Taking Eyes off the Prize

Labor took its eyes off the prize in 2009 and is paying a steep price. By not holding Obama’s and Democratic congressional leaders’ feet to the fire to get at least some labor law reforms enacted, union leaders ensured that the movement will have a very difficult time adding to its private sector numbers or even maintaining its current workplace share.

There is a powerful lesson to be learned here.

The lesson is about focus.

Barack Obama was the first strong labor ally to win the White House since Lyndon Johnson in 1964. This meant that in 2009 unions finally had a chance to win labor law reforms necessary to prevent employers and the courts from continuing a forty year practice of undermining the National Labor Relation Act’s goal of facilitating union membership and contract bargaining.

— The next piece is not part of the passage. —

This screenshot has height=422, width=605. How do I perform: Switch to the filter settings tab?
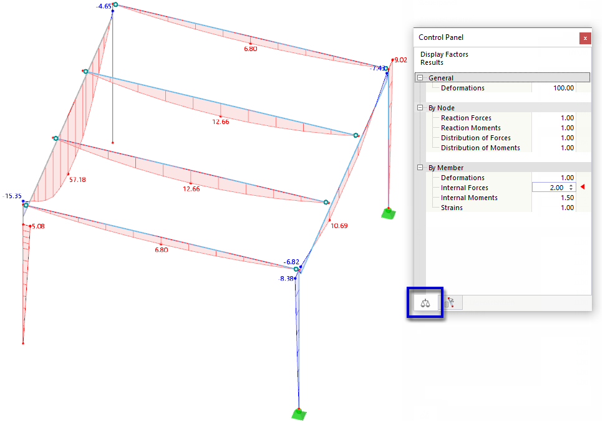pos(451,302)
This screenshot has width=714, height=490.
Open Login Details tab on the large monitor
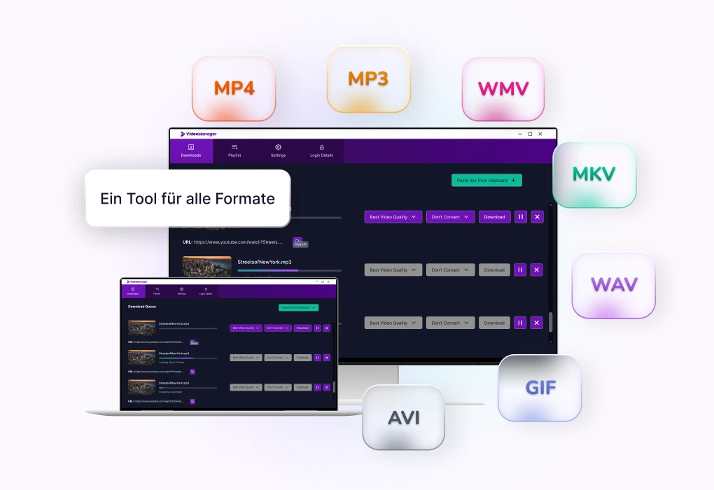pos(321,151)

Labor leaders made no secret of the importance of labor law reform’s passage, and were optimistic when Obama took office. In April 2009, AFL-CIO officials told The Huffington Post that they were "100 percent confident" that the Employee Free Choice Act (EFCA), the heart of labor law reform, would be enacted.

But labor leaders did not treat the EFCA campaign as if the future of union membership was at stake, even though they were claiming such. They diverted union resources to health care, and did not tell the Democratic Party (or Senate leader Harry Reid, who would need strong labor support to win what he knew would be an uphill re-election fight in 2010) that passage of at least some labor law reforms was a make or break issue.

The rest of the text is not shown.